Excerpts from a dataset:
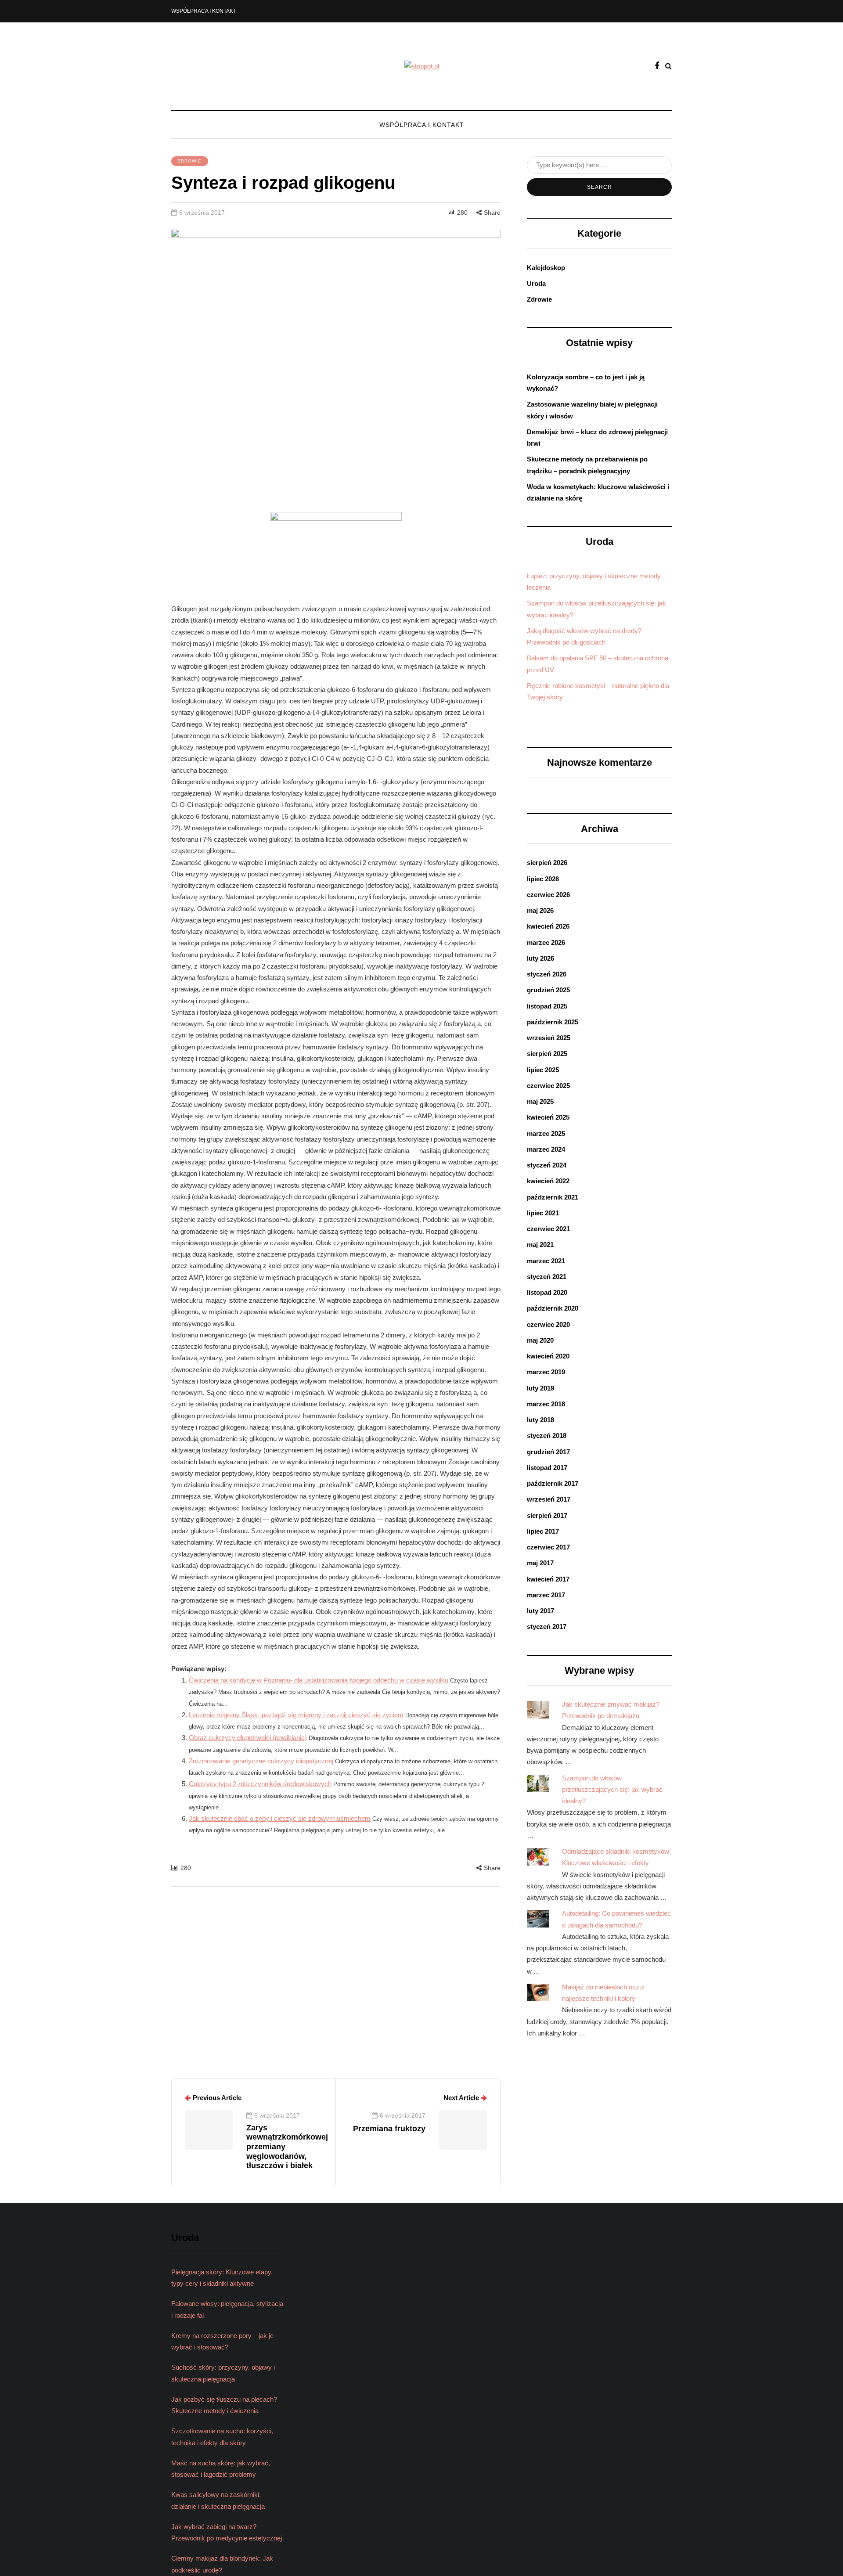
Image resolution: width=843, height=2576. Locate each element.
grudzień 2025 (548, 990)
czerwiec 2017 (548, 1547)
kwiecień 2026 (548, 926)
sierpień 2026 (547, 862)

Exercise:
What you return must match each record exactly and contain no images.

Expected answer:
Image resolution: width=843, height=2576. Locate each element.
grudzień 2025 (548, 990)
czerwiec 2017 (548, 1547)
kwiecień 2026 (548, 926)
sierpień 2026 (547, 862)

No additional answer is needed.